Can someone read your Tutanota emails without you knowing?
Tutanota, as a service provider, encrypts all the emails that you have in your inbox. Due to encryption, it’s impossible to read them from the outside, even if you’re working at Tutanota. Besides, your password is never sent to them directly. The server authenticates you with only a hash derived from your password. You can be sure that no one at Tutanota knows what’s in your inbox.
How secure is my Tutanota account?
Tutanota uses a hybrid method of encryption using symmetrical and asymmetrical algorithms to make your data safe. If you need more details, that’s AES-128 bit military-grade cipher with 2048 bit RSA for communication between Tutanota’s users, and only AES-128 bit for the external recipients.
What to do if I forget my Tutanota password?
When you create a Tutanota account, you receive a recovery code that you should save somewhere safe.

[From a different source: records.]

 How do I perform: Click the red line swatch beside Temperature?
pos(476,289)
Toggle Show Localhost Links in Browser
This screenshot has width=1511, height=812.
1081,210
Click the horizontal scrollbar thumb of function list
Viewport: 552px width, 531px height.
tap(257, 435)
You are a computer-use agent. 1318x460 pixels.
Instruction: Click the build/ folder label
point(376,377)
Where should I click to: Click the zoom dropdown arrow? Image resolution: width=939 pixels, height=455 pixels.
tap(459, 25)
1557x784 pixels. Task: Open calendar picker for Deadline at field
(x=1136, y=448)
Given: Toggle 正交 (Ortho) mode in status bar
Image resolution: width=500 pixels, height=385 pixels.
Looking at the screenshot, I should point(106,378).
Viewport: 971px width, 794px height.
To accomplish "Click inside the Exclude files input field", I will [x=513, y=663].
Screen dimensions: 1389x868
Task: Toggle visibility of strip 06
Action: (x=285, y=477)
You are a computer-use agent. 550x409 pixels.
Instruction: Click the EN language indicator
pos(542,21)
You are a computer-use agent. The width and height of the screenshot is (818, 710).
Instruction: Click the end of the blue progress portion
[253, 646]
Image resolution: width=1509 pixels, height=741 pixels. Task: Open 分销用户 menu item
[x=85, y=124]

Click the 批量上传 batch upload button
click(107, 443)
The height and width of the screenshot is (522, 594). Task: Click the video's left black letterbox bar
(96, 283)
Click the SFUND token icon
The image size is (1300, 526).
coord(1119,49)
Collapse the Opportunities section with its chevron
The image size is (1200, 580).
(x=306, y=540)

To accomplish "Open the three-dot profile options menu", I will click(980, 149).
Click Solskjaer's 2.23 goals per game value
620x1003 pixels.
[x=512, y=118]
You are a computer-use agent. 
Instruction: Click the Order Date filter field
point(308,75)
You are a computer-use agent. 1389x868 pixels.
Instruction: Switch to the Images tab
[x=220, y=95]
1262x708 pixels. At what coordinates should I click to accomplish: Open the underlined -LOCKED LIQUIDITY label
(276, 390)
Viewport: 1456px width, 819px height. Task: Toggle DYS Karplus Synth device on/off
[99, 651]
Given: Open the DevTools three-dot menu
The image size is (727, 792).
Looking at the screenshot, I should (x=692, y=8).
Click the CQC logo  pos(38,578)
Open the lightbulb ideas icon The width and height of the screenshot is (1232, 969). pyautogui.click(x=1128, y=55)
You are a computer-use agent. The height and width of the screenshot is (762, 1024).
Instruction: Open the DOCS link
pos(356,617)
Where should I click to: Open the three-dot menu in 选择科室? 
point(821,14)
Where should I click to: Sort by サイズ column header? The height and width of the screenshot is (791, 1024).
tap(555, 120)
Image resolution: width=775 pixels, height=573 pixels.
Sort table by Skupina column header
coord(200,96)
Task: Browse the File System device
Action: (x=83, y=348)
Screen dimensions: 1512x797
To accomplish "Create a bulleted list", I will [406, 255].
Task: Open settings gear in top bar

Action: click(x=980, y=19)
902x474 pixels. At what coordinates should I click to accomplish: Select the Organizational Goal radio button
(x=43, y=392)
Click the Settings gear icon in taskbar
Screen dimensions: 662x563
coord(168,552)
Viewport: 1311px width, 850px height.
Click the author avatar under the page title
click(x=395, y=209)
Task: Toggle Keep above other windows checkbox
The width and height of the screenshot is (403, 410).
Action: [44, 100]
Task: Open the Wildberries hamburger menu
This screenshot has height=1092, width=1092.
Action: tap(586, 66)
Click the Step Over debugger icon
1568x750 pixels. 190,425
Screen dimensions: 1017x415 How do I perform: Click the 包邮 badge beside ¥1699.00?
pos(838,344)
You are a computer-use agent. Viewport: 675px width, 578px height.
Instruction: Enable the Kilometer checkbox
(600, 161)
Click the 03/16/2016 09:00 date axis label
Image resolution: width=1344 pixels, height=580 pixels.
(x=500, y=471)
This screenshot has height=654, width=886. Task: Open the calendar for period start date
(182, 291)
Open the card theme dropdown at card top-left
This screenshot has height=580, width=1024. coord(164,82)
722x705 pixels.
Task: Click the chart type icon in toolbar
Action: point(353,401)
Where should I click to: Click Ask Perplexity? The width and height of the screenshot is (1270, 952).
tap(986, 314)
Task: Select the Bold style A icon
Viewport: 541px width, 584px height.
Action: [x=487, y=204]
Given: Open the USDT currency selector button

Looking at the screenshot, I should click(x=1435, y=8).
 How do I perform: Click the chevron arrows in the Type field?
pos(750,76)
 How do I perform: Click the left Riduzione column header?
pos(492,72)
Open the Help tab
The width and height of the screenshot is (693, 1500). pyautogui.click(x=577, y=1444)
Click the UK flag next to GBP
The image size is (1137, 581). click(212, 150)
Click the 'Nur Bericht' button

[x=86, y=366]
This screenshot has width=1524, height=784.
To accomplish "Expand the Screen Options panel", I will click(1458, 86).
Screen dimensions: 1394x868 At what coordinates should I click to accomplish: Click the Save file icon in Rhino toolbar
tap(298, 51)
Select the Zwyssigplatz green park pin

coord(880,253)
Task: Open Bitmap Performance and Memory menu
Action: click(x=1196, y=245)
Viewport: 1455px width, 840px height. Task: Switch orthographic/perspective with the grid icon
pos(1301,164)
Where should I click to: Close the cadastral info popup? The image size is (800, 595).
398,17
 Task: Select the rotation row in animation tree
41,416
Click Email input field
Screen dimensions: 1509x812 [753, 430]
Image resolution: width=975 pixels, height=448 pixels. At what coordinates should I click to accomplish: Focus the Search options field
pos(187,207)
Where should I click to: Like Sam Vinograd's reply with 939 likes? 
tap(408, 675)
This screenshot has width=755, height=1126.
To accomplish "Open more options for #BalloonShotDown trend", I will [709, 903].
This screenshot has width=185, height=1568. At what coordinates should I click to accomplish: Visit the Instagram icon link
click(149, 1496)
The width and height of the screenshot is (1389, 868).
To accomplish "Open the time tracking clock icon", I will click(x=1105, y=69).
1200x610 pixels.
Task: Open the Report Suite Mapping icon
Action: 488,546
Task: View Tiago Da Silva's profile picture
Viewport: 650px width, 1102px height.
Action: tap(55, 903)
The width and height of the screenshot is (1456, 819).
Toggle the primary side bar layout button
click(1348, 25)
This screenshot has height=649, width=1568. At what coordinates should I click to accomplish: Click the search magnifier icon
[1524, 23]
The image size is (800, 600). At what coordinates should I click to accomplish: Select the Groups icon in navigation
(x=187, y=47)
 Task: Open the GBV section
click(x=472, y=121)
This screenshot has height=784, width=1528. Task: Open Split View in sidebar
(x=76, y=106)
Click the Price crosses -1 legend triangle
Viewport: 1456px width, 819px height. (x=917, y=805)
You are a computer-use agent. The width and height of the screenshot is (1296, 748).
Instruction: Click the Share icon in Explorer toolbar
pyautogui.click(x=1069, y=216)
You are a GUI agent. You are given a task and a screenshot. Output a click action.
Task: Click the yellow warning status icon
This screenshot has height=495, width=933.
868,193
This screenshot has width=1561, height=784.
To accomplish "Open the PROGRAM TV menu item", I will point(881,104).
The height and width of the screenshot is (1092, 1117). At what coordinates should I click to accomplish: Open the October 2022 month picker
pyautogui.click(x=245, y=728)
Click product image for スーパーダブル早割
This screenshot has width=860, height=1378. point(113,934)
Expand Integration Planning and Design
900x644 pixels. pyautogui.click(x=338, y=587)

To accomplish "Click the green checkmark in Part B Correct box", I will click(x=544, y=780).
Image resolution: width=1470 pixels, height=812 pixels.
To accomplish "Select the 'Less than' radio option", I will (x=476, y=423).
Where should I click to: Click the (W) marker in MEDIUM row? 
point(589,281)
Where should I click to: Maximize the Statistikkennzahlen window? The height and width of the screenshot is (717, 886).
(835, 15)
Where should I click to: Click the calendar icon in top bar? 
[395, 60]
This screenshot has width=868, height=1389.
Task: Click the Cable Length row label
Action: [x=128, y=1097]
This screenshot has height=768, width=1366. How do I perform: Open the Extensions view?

A password manager would undoubtedly help you with that. So if you forget your password, you’ll be able to recover your account using this code. Otherwise, it’s impossible to ask Tutanota support for access. If you lose your recovery code and forget your password, there’s no way to recover your account.
Can I receive notifications to another email account about incoming emails?
If you opt-in to a paid Tutanota subscription, you can set up any email in alias email sections. You then will be notified about all incoming emails to that separate box. It’s possible to get such push notifications in the browser and mobile apps.